**ФРАГМЕНТ ДОКУМЕНТА**.
○ ○ ○ ○ ○
Вообще о них можно писать книги. Со мной сидели разные женщины из разных мест России. К сожалению, многие из них совершили ужасные преступления, многие в состоянии алкогольного опьянения. Самым непостижимым явлением для меня были женщины, убившие своих детей. Очень много преступлений, связанных с оборотом наркотиков, тех, кто неоднократно сидит за мелкое воровство. Больше всего я удивлялась женщинам, осужденным за неуплату алиментов! Но особых проблем в общении у меня не было. Со всеми при желании можно найти общий язык, тем более что я изначально из обычной рабочей семьи с крестьянскими корнями.

– Что же так долго получилось с УДО? Все гадают, что происходило.

– Ну, всего мы не узнаем, как бы ни было интересно. Но отчасти это человеческий фактор: дело громкое, и никому не хотелось брать на себя ответственность за освобождение.

%%Логика простая: посадили в Москве – пусть там и разбираются, а мы тут люди маленькие, нам чего вмешиваться.

Так это работало, я думаю. Когда вышла, меня встречал супруг. Все произошло достаточно быстро, хотелось побыстрее оказаться дома. Мне не казалось правильным привлекать к этому событию какое-то общественное внимание.

– В прошлом году, когда подходил срок УДО, ваш адвокат Ольга Козырева говорила, что события по делу не будут предаваться огласке, а потом вдруг защита начала информировать СМИ обо всех этапах рассмотрения ходатайств. С чем это было связано?

– Моя позиция была постоянной: минимум публичности с нашей стороны. Только когда мне вторично незаконно отказали в УДО – в сентябре 2008 года, уже после решения Верховного суда в мою пользу, – мои друзья решили, что надо что-то делать (к этому моменту я уже была на седьмом месяце беременности). Они и начали эту кампанию. Я узнала об этом постфактум и была приятно удивлена количеством неравнодушным людей.

– Мы много писали о вашем прошении о помиловании. Можете рассказать, что тогда произошло в мордовской колонии? Адвокаты говорили, что прошение было, ФСИН – что его не было.
○ ○ ○ ○ ○
**ИНСТРУКЦИИ К РАБОТЕ**.
1 - Когда, согласно интервью о колонии и УДО, героине вторично отказали в УДО?
2 - Продолжите интервью о колонии и УДО, начав сразу после последней реплики.

**ИСХОДНЫЕ ДАННЫЕ**.
○ ○ ○ ○ ○
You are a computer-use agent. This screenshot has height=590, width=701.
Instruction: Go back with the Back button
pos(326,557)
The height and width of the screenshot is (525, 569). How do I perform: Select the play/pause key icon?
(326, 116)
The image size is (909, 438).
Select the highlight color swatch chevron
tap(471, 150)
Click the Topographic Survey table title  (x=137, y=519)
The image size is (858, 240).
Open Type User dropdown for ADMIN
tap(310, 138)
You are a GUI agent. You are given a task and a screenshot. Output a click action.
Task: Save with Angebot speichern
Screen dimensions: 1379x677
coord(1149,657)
○ ○ ○ ○ ○
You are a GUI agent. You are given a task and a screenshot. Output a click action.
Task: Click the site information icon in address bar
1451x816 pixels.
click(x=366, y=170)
○ ○ ○ ○ ○
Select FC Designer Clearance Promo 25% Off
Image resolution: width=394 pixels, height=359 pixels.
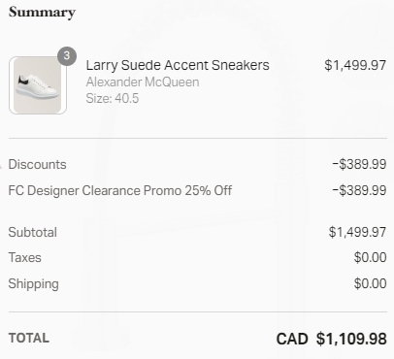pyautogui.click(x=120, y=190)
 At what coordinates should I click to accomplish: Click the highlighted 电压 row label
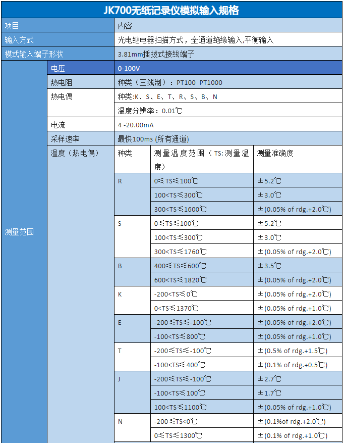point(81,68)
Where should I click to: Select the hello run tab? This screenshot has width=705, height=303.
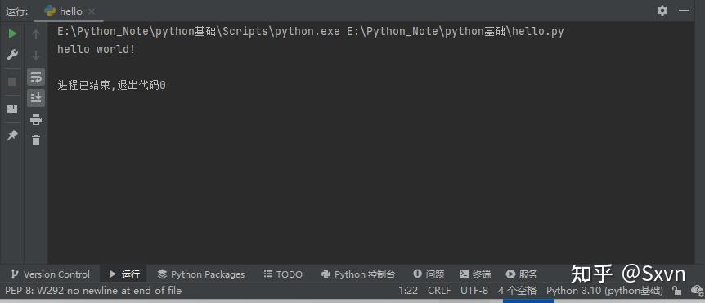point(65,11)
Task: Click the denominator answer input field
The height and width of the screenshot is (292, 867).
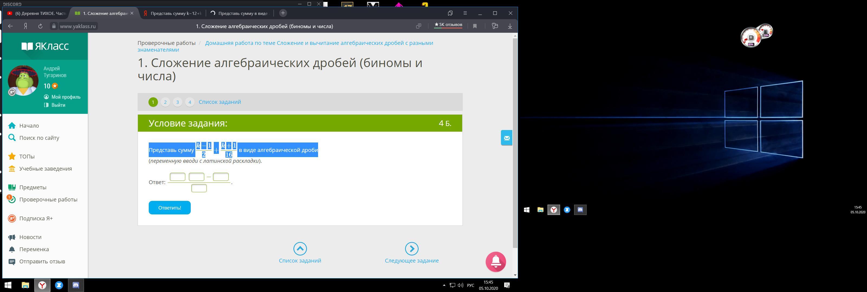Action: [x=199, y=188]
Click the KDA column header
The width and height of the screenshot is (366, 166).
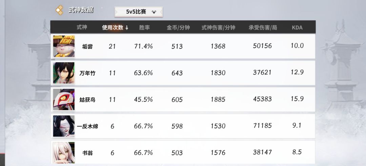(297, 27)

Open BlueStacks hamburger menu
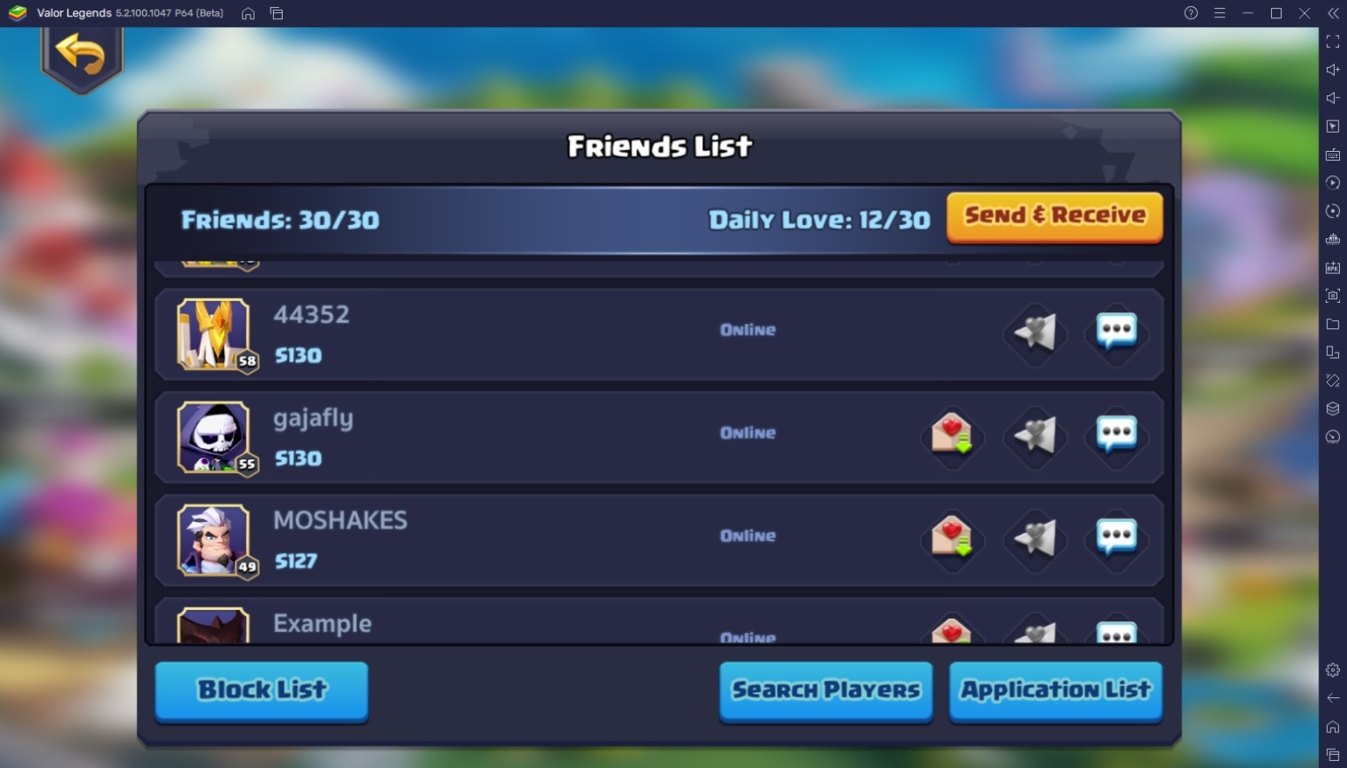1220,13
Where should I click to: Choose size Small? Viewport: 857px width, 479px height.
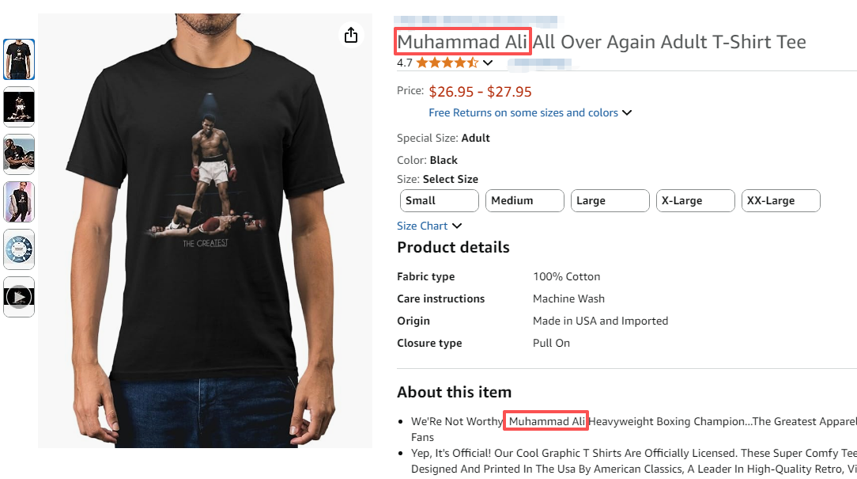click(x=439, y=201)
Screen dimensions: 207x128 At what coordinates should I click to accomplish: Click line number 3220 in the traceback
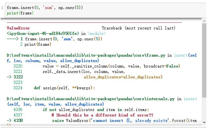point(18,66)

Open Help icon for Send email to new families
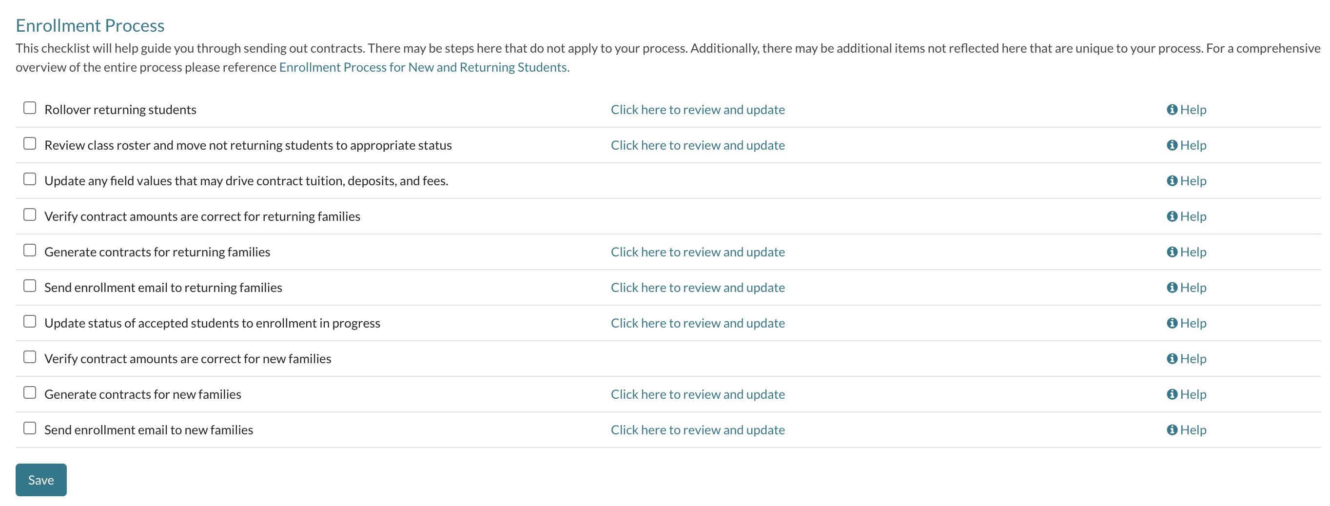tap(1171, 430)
○ ○ ○ ○ ○
**РЕЗУЛЬТАТЫ ЗАДАНИЙ**.
1 - В сентябре 2008 года.

2 -
– В какой-то момент я решила, что это наиболее быстрый способ моего освобождения, так как судебные процедуры затягивались. Но тогда же стало известно, что я буду переведена в Москву, – я предположила, что судебные процедуры в Москве ускорятся, поэтому ходатайство о помиловании было отозвано.

– Когда Анна подрастет, пойдете работать юристом?

– Да, я вообще всю жизнь активно работаю, несмотря на двоих детей, с тремя тоже, надеюсь, смогу. Вообще не работать я вряд ли смогу – я по определению не домохозяйка, да и детей нужно содержать. Конкретных идей у меня нет пока, мало времени прошло. Есть запасные варианты – предложения от друзей в том числе. Я юрист, в эту область и пойду. Но в ближайшие месяцы я хотела бы на сто процентов посвятить себя детям и семье.

– Для вас эпопея с ЮКОСом закончилась?

– Надеюсь, что самая неприятная ее часть завершена. Но это остается существенной частью моей жизни. Сейчас я уже могу говорить на эту тему чуть спокойнее – перегорела. Какое-то время это еще будет меня сопровождать, хотя бы в виде мыслей и воспоминаний. Да и потом, дело продолжается в широком смысле, не лично моем, и много людей еще находятся там же, где я. По-человечески я им сочувствую и надеюсь, что они как можно быстрее окажутся дома.